Task to complete: Every picture is to be removed, and all the data is to be copied exactly.

Data supplied:
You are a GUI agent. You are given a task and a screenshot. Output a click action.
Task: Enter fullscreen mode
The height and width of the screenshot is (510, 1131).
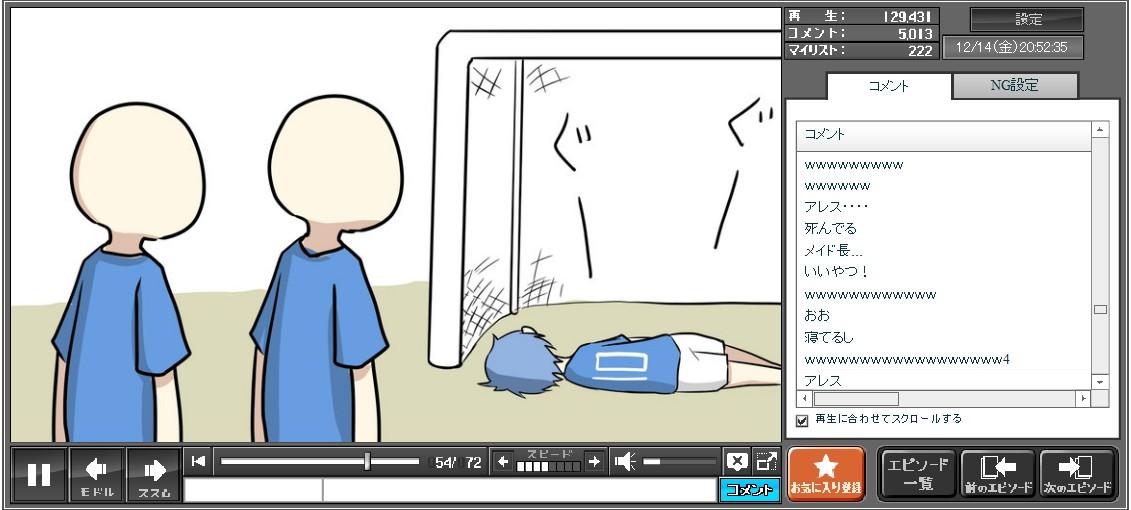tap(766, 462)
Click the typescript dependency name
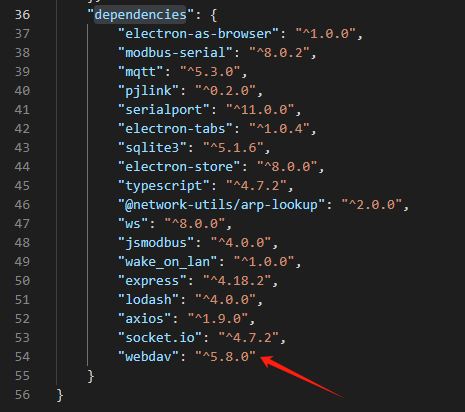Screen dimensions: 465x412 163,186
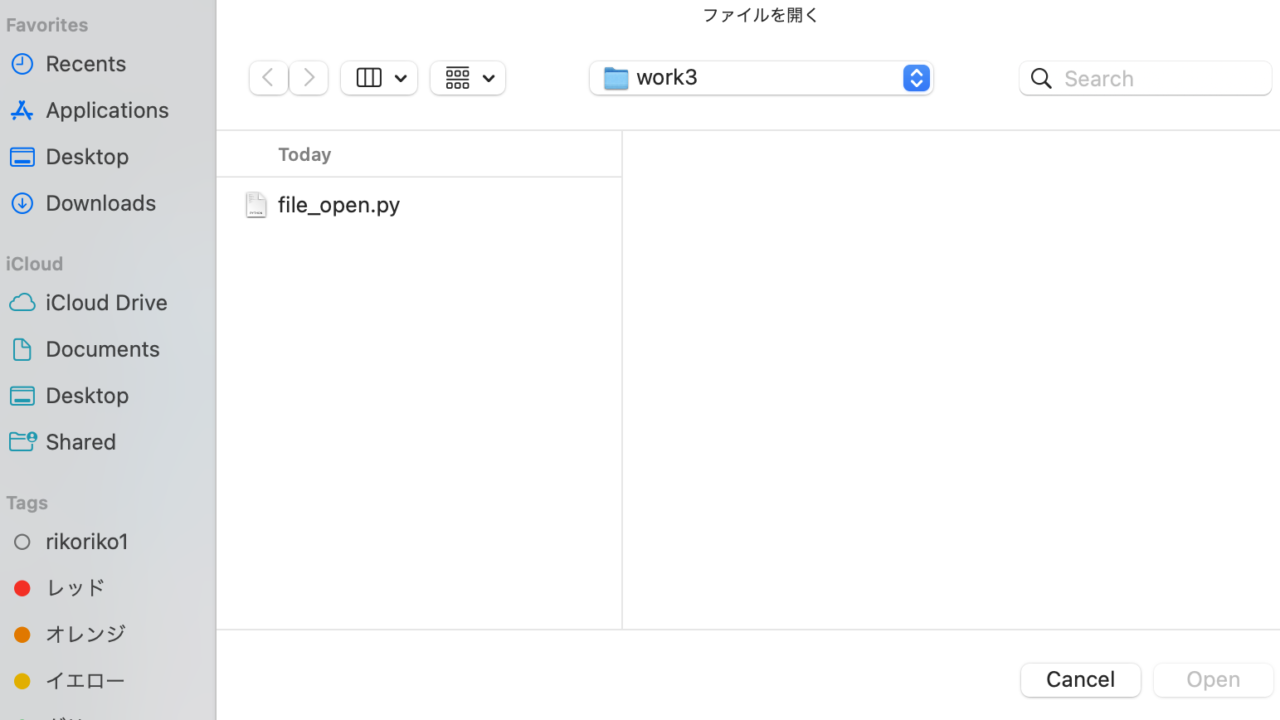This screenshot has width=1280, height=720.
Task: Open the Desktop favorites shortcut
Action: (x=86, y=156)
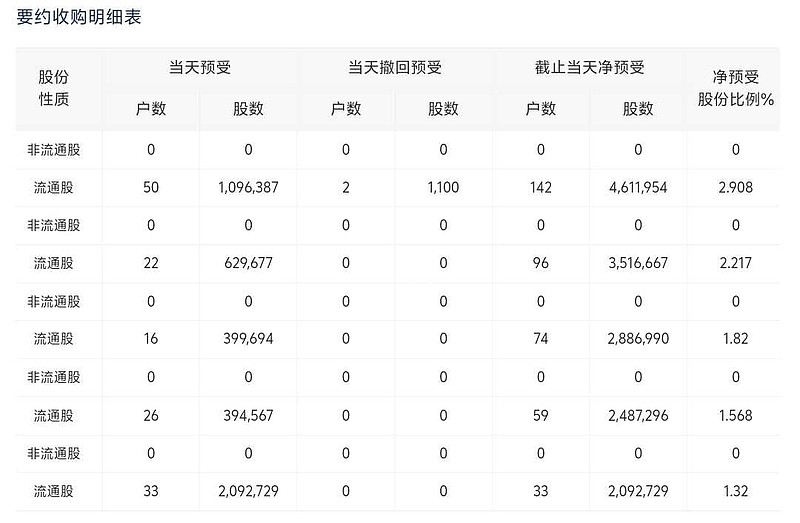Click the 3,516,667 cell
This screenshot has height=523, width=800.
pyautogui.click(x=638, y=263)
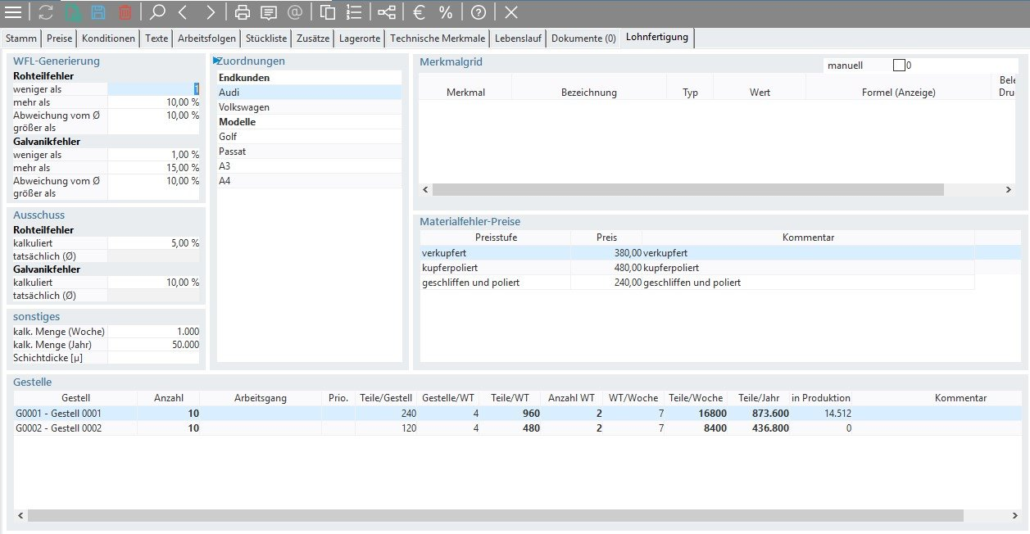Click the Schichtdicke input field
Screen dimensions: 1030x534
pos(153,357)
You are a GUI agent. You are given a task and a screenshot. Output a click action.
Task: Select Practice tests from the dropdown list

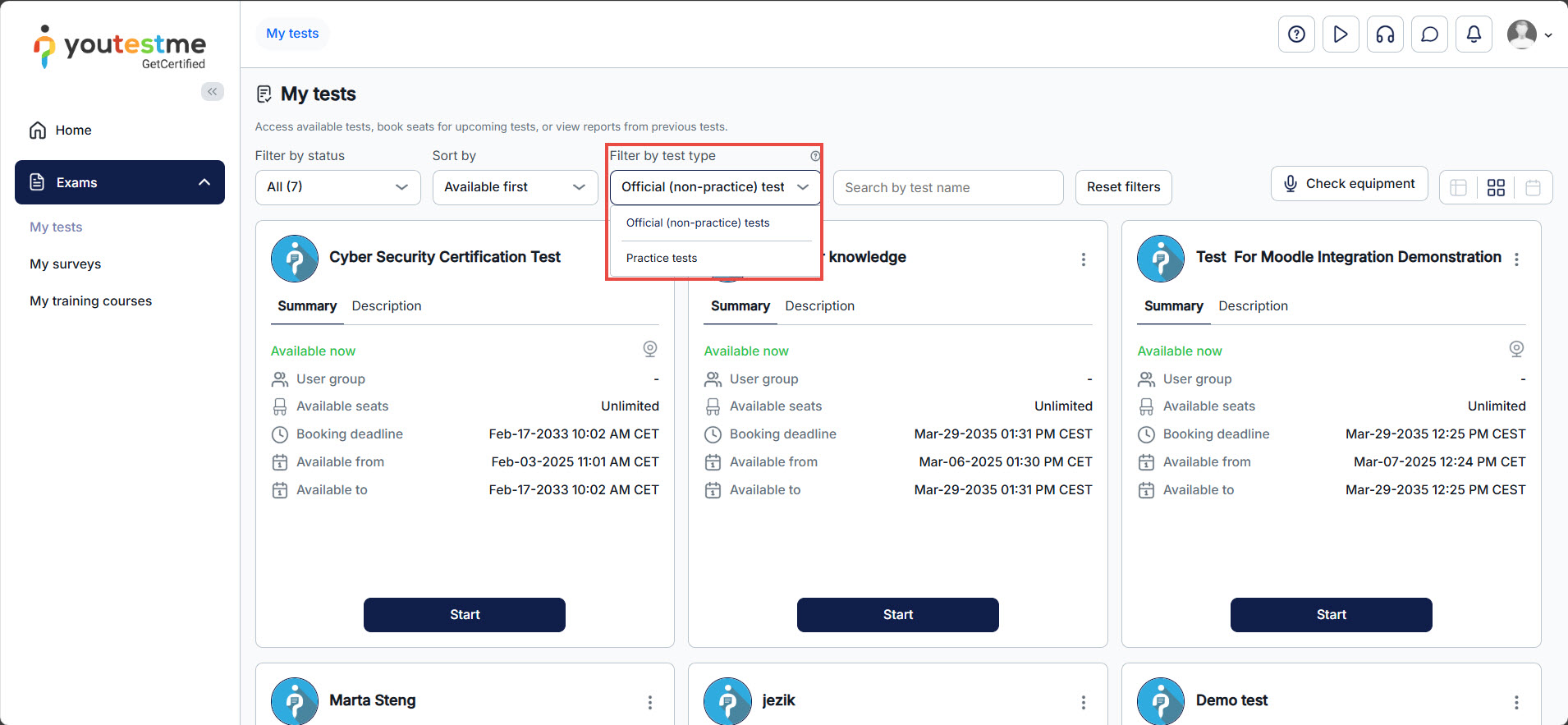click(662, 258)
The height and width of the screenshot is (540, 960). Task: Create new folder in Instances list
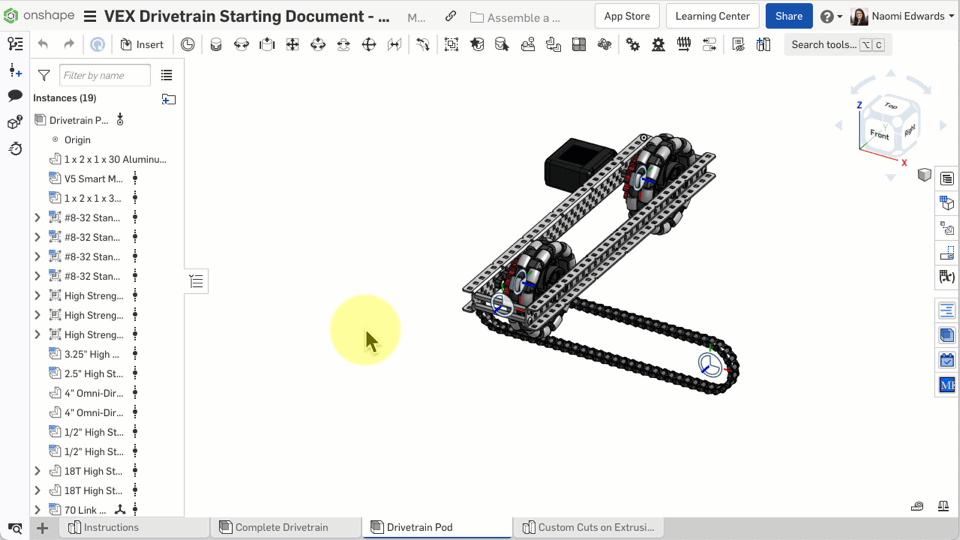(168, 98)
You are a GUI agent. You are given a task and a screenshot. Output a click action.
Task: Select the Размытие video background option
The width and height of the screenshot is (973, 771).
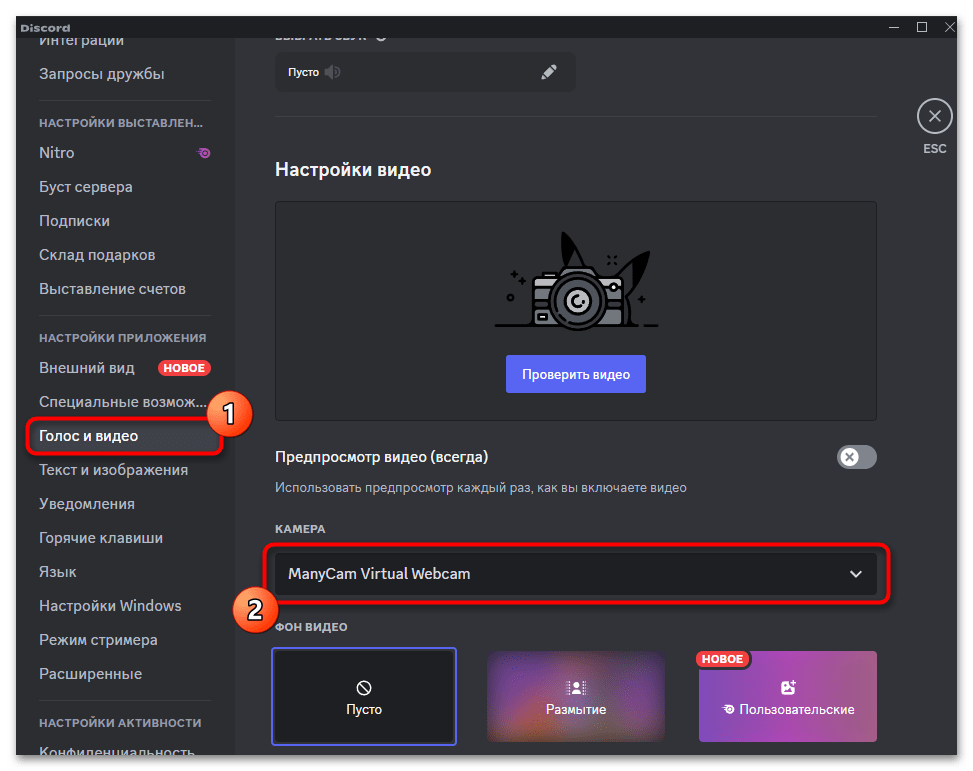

Task solution:
You are a GUI agent. You are given a task and a screenshot. Output a click action.
Task: Enter fullscreen mode
The height and width of the screenshot is (510, 1131).
tap(766, 462)
Click the typescript dependency name
Screen dimensions: 465x412 163,186
This screenshot has width=1280, height=720.
Task: Open the Desktop favorites shortcut
Action: (x=86, y=156)
Click the 3,516,667 cell
This screenshot has height=523, width=800.
pyautogui.click(x=638, y=263)
Click the Schichtdicke input field
Screen dimensions: 1030x534
pos(153,357)
You are a GUI agent. You are given a task and a screenshot. Output a click action.
Task: Select Practice tests from the dropdown list

click(662, 258)
The height and width of the screenshot is (540, 960). Task: Create new folder in Instances list
(168, 98)
You are a GUI agent. You are given a task and a screenshot. Output a click action.
Task: Select the Размытие video background option
The width and height of the screenshot is (973, 771).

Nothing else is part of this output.